The air was dead again, thick and sullen. The rain fell in a tired, steady drizzle. Dead fish covered the shore. When they’d first come out into the morning, a single flounder lay flapping and puffing in the breezeway, one sad, swollen eye looking back toward the sea.
Teddy and Chuck watched McPherson and a guard rock a jeep off its side. When they turned the ignition, it started on the fifth try, and they roared back out through the gates and Teddy saw them a minute later, racing up the incline behind the hospital toward Ward C.

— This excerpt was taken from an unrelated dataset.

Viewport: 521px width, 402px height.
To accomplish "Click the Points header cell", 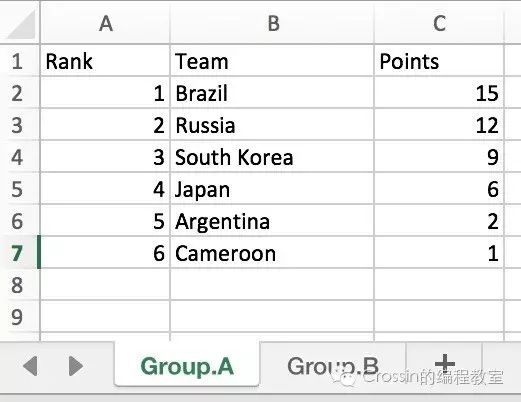I will [x=439, y=61].
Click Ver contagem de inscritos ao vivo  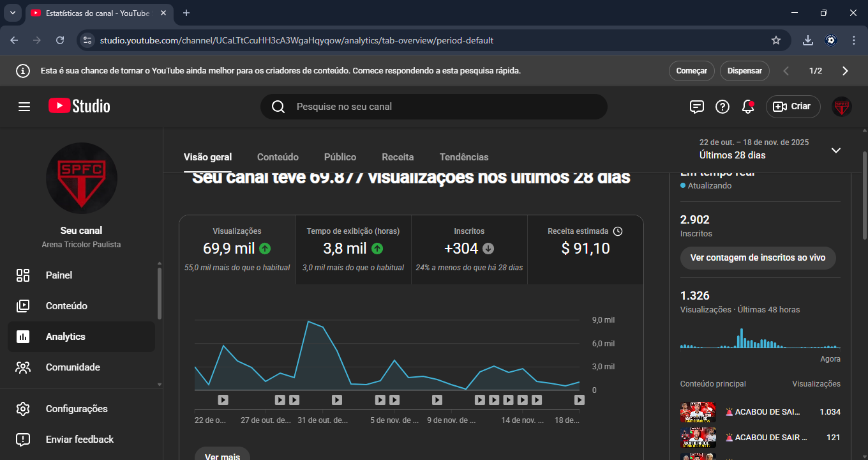[758, 257]
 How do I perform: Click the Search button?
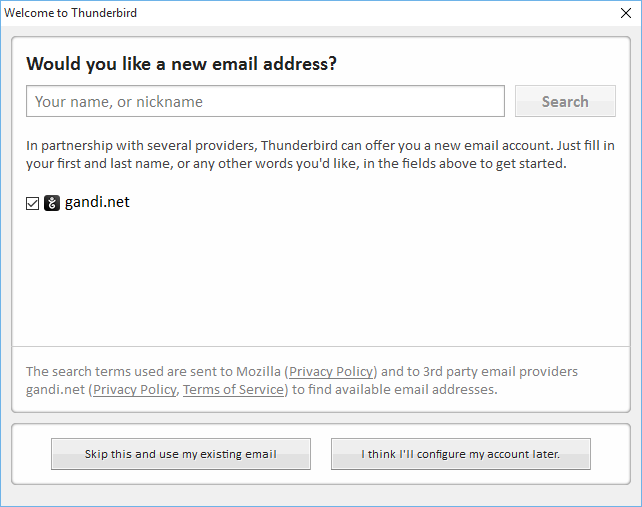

Cawley walked into the compound, paused to pick up a piece of his roof and stare at it before dropping it back to the watery ground. His gaze swept past Teddy and Chuck twice before he recognized them in their white orderly clothing and their black slickers and black ranger’s hats. He gave them an ironic smile and seemed about to approach them when a doctor with a stethoscope around his neck jogged out of the hospital and ran up to him.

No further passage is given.